DETAILED ACTION
Notice of Pre-AIA or AIA Status
1. The present application, filed on or after March 16, 2013, is being examined under the first inventor to file provisions of the AIA .
Status of Claims
2. This office action is in response to Amendments and Remarks filed on 04/15/2026 for application number 18/741,981 filed on 06/13/2024, in which claims 1-20 were previously presented for examination.
3. None of the claim(s) has/have been amended. Accordingly, claim(s) 1-20 is/are currently pending.
Priority
4. Acknowledgment is made of Applicant’s claim for foreign priority under 35 U.S.C. 119 (a)-(d).

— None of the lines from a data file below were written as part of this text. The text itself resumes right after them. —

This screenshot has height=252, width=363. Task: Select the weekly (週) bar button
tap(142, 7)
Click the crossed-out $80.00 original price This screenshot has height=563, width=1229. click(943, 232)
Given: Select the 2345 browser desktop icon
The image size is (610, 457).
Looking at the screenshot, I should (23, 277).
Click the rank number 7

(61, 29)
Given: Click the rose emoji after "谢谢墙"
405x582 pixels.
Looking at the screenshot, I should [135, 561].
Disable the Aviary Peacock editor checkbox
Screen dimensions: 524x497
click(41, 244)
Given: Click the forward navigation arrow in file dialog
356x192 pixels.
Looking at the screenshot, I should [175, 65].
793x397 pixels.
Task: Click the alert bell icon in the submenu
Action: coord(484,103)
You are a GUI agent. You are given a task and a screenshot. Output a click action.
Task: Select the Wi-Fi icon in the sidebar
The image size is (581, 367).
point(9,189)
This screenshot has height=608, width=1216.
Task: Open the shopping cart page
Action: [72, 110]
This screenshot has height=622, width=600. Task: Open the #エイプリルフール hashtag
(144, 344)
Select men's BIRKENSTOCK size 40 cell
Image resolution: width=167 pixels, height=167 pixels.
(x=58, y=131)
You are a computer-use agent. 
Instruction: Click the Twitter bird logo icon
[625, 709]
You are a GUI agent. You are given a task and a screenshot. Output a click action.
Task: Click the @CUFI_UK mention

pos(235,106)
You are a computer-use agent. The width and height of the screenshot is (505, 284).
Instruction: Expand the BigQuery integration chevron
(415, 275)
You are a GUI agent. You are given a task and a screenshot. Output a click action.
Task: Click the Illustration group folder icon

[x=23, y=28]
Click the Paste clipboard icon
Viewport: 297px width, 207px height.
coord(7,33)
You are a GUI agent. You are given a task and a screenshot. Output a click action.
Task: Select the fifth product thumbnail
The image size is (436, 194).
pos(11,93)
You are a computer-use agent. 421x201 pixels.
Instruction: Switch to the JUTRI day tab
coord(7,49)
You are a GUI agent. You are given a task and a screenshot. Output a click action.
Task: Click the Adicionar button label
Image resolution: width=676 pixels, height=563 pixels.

The certified copy has been filed in parent Application No. EP23382595.9, filed on 06/15/2023.
Response to Arguments
35 USC § 101 Rejection
5. Applicant's arguments in regard to 35 USC § 101 rejection of the claims, filed 04/15/2026 have been fully considered but they are not persuasive.
6. In regard to the 35 USC § 101 rejection of independent claim 1, Applicant argues: “it is apparent that the human mind is not equipped to perform the recited traffic forecasting using traffic data in a first time period and a second time period and based on the forecasting perform the claimed decomposing, comparing and predicting, namely:
decomposing the first traffic forecast into components of a first seasonal component, a first trend component, and a first noise component and decomposing the second traffic forecast into components of a second seasonal component, a second trend component, and a second noise component;
comparing the first noise component of the first traffic forecast with the second noise component of the second traffic forecast to detect at least one anomaly, based on comparing at least one deviation between the first noise component and the second noise component to an anomaly threshold; and
predicting emissions produced by traffic in the target geographical region based on the first traffic forecast, including, when the at least one anomaly is detected, predicting an impact on the emissions of the at least one anomaly.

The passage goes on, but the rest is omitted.